(Saved entries)
+ + + + +

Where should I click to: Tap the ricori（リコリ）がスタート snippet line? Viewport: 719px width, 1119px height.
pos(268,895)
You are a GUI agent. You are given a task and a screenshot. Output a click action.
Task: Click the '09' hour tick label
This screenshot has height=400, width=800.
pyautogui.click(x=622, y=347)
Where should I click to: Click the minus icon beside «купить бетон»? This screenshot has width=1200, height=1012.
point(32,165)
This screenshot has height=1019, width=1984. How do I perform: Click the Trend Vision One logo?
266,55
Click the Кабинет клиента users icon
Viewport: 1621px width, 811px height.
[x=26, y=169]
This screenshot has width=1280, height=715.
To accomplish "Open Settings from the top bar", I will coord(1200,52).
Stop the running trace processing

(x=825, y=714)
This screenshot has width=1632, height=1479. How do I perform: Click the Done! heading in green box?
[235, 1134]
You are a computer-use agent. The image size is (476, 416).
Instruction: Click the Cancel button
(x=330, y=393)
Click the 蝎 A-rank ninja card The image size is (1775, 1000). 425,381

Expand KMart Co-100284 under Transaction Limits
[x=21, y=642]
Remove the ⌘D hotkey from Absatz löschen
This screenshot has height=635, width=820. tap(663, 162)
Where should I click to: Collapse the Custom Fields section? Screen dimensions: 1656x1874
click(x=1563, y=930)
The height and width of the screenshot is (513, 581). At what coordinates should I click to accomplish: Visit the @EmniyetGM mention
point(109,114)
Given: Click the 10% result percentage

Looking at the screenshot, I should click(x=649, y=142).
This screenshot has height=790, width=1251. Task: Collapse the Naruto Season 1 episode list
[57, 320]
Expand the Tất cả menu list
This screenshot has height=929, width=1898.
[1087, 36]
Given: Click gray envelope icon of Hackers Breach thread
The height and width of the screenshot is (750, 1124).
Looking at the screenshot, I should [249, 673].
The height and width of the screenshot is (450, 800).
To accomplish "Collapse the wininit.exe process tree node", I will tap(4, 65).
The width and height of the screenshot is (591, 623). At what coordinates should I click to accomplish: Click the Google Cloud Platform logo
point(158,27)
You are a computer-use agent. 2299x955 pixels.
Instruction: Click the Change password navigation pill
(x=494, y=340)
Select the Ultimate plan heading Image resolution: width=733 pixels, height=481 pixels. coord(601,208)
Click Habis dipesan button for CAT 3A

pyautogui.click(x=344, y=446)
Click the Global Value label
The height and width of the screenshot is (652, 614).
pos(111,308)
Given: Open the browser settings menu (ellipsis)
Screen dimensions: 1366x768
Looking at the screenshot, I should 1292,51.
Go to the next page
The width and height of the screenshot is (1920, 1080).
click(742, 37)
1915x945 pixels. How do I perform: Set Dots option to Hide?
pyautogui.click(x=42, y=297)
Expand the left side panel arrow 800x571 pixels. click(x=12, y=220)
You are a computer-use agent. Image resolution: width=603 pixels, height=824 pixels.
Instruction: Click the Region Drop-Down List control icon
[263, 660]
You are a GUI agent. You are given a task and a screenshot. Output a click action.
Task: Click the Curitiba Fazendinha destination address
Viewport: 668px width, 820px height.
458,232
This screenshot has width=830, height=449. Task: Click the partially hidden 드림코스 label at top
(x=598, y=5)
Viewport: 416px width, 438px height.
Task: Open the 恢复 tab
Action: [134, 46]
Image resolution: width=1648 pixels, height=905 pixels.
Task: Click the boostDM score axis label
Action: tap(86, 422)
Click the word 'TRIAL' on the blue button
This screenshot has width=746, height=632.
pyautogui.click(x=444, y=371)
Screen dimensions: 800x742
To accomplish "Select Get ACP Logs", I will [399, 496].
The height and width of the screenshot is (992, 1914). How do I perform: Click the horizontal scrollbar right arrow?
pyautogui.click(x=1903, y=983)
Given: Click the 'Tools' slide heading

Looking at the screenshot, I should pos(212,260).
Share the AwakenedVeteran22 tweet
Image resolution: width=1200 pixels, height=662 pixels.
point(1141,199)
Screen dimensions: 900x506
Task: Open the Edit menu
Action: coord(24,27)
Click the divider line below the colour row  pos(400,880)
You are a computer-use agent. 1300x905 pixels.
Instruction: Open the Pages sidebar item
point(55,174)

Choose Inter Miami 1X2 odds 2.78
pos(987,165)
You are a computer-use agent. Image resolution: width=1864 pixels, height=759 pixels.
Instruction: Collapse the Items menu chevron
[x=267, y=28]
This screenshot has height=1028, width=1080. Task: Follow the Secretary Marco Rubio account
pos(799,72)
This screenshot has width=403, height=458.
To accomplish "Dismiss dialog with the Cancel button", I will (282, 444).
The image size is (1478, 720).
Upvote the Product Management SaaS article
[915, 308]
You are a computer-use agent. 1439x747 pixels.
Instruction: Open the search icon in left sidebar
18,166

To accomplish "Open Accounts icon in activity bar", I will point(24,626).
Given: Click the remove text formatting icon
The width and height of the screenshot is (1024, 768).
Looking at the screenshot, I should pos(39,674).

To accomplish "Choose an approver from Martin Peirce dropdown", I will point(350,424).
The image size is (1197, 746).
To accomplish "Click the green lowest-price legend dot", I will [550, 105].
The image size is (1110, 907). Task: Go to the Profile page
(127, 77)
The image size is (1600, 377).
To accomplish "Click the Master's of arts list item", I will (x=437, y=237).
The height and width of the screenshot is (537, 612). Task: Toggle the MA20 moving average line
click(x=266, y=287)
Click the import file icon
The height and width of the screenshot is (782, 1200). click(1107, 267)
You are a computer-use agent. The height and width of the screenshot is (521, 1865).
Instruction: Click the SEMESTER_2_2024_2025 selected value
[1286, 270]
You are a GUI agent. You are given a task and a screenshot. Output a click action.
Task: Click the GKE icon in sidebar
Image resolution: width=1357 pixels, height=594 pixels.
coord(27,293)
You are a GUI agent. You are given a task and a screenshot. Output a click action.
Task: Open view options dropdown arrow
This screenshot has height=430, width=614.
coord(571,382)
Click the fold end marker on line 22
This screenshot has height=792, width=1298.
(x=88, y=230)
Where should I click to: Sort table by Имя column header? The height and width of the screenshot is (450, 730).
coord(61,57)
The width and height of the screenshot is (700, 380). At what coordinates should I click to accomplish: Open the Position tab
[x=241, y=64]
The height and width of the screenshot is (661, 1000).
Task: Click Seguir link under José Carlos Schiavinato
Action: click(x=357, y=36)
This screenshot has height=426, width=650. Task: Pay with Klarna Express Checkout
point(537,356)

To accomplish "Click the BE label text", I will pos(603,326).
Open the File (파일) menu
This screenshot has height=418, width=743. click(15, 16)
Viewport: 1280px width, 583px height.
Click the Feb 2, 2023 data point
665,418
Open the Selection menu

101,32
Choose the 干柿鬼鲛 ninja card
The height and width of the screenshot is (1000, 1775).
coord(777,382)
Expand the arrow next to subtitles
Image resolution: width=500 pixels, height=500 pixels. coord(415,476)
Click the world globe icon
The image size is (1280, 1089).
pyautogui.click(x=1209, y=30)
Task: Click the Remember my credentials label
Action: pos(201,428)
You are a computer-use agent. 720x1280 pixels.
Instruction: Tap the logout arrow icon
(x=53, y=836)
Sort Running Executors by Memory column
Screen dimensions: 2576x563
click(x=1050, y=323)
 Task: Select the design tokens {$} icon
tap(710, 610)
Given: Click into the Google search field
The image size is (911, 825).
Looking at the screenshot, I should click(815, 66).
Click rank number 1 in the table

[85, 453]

+ + + + +

## Problem to work on
Output only an exact transcription of the lines above from the one with "Given: Click the 'Tools' slide heading" up to and including the one with "Click the divider".

## Task answer
Given: Click the 'Tools' slide heading

Looking at the screenshot, I should pos(212,260).
Share the AwakenedVeteran22 tweet
Image resolution: width=1200 pixels, height=662 pixels.
point(1141,199)
Screen dimensions: 900x506
Task: Open the Edit menu
Action: coord(24,27)
Click the divider line below the colour row  pos(400,880)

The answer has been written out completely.